- _WHAT THE EXERCISE ASKS_:
Please reproduce the entries below exactly, starting at the first line and ending with the line that holds "Mustafa Kılıç (918, 1990)".

- _SOURCE DATA_:
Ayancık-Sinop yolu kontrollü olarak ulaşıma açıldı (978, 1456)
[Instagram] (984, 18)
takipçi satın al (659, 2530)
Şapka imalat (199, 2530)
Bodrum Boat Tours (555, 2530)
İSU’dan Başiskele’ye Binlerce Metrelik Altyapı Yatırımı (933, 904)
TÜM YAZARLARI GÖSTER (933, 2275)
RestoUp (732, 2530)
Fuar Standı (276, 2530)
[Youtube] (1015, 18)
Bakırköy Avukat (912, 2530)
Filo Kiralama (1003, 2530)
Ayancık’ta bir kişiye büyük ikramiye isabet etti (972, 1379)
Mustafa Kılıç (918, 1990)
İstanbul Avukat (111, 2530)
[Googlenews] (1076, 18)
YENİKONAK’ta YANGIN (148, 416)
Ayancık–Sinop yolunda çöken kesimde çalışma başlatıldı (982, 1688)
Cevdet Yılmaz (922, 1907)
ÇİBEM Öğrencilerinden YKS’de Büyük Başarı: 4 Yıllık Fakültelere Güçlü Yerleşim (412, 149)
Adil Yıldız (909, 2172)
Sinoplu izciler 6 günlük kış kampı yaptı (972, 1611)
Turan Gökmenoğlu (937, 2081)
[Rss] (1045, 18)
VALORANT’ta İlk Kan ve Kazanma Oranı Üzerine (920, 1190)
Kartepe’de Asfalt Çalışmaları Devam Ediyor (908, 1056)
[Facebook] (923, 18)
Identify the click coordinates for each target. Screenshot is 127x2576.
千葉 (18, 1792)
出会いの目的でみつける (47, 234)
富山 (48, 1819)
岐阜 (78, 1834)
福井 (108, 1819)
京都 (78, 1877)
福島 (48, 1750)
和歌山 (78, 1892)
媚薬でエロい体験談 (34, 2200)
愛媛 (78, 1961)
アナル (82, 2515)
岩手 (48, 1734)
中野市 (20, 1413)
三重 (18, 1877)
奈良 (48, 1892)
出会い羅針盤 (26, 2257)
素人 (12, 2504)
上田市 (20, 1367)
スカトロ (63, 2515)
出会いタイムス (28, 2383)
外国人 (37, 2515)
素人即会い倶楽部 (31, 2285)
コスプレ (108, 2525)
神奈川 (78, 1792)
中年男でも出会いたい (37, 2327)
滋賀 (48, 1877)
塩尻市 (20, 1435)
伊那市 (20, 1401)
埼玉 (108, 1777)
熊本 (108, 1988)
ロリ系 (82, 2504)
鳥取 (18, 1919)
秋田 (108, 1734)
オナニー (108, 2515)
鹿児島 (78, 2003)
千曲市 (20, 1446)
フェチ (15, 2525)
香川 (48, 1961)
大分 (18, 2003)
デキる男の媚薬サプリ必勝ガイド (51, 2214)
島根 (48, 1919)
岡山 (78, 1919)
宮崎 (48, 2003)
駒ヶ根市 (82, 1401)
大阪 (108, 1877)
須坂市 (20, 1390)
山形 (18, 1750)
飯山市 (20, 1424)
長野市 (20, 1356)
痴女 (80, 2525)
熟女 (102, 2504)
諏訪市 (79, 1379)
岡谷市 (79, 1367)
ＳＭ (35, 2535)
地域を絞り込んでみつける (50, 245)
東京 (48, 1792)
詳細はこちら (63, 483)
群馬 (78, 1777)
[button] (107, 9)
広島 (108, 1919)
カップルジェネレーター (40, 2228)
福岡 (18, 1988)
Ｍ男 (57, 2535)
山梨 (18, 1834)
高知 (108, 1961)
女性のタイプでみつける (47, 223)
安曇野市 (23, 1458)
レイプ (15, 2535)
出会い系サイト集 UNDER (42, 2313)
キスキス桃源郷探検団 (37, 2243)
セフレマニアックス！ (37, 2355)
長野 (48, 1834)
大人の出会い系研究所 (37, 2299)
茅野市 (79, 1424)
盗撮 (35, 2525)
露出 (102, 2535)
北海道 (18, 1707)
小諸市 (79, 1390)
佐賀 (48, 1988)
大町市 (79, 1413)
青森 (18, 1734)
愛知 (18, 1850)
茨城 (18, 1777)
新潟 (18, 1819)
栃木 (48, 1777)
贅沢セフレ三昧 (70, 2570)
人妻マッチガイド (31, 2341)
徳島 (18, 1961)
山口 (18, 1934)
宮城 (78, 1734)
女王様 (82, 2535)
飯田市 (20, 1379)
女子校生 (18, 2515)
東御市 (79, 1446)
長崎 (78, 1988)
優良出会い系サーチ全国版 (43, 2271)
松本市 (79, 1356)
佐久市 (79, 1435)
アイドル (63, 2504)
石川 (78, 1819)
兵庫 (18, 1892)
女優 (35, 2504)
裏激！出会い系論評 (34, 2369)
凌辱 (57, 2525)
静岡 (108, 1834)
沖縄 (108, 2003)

- _SOLVED PROBLEM_:
Ayancık-Sinop yolu kontrollü olarak ulaşıma açıldı (978, 1456)
[Instagram] (984, 18)
takipçi satın al (659, 2530)
Şapka imalat (199, 2530)
Bodrum Boat Tours (555, 2530)
İSU’dan Başiskele’ye Binlerce Metrelik Altyapı Yatırımı (933, 904)
TÜM YAZARLARI GÖSTER (933, 2275)
RestoUp (732, 2530)
Fuar Standı (276, 2530)
[Youtube] (1015, 18)
Bakırköy Avukat (912, 2530)
Filo Kiralama (1003, 2530)
Ayancık’ta bir kişiye büyük ikramiye isabet etti (972, 1379)
Mustafa Kılıç (918, 1990)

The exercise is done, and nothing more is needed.